Llevo meses dándole vueltas a este texto. Escribo, borro, vuelvo a empezar. Supongo que cuando una obra te toca muy adentro, encontrar las palabras justamente humanas se vuelve casi un ... LEER 👇

Eduardo Lucas - Grupo Buenos Artes

8/11/20262 min read

La luz que me acompaña: volviendo a Edward Hopper

Llevo meses dándole vueltas a este texto. Escribo, borro, vuelvo a empezar. Supongo que cuando una obra te toca muy adentro, encontrar las palabras justamente humanas se vuelve casi un compromiso personal. Y con Edward Hopper me pasa exactamente eso: me emociona de una manera difícil de explicar de entrada, pero profundamente clara cuando me detengo a mirar.

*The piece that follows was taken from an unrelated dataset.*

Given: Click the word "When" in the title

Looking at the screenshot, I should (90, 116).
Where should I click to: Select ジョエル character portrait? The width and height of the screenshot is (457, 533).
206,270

Pienso en Nighthawks, ese lienzo que pintó a comienzos de 1942 en Nueva York, mientras el mundo afuera se caía a pedazos. Todos los que amamos la pintura conocemos la escena, pero lo que me desvela cada vez que me paro frente a ella no es la anécdota de ese bar en Greenwich Avenue, sino la distancia invisible que Hopper logra pintar.

Como pintor, me fascinan las decisiones de taller que no siempre se ven a simple vista. La más radical de todas en este cuadro es la ausencia de puerta. Si mirás con atención el enorme ventanal de vidrio curvo, te das cuenta de que no hay forma de entrar ni de salir. Hopper nos dejó del lado de afuera, en la vereda a oscuras, convertidos en testigos silenciosos de una escena que flota en el vacío.

Esa luz no es un refugio; es una luz fría, verdosa, casi quirúrgica. En aquella época comenzaban a usarse los tubos fluorescentes, y él entendió inmediatamente el peso dramático de esa nueva iluminación. No abriga, no da calor: expone.

Mirás a la pareja en la barra y sentís ese nudo en el pecho. Están codo a codo, las manos a milímetros de distancia, pero la mente de cada uno habita un universo distinto. Esa capacidad de congelar la cercanía física junto con la soledad más absoluta es, para mí, el verdadero milagro técnico y humano de su obra.

Hay algo más que no quiero dejar afuera, porque con los años aprendí a valorar la trama silenciosa que sostiene a los grandes creadores: el rol fundamental de su esposa, Josephine Nivison. Jo no solo fue la modelo de casi todas sus figuras femeninas —incluida la mujer del vestido rojo en este bar—, sino la archivista rigurosa que registró cada boceto, cada venta y cada mezcla de color. Sin la presencia y la gestión de Jo, probablemente mucho de este legado no habría llegado a nosotros con la misma fuerza.

Suelo acordarme de esa frase sencilla con la que Hopper intentaba desmarcarse cuando los críticos buscaban teorías sociológicas complejas sobre su trabajo: "Todo lo que quería hacer era pintar la luz del sol sobre el costado de una casa".

Tal vez por eso me llevó tanto tiempo darle forma a esta reescritura. Porque al final, Hopper nos enseña que el arte no necesita gritar para conmovernos. Alcanza con saber quitar lo que sobra, mirar la luz en el silencio y animarse a sostener la mirada.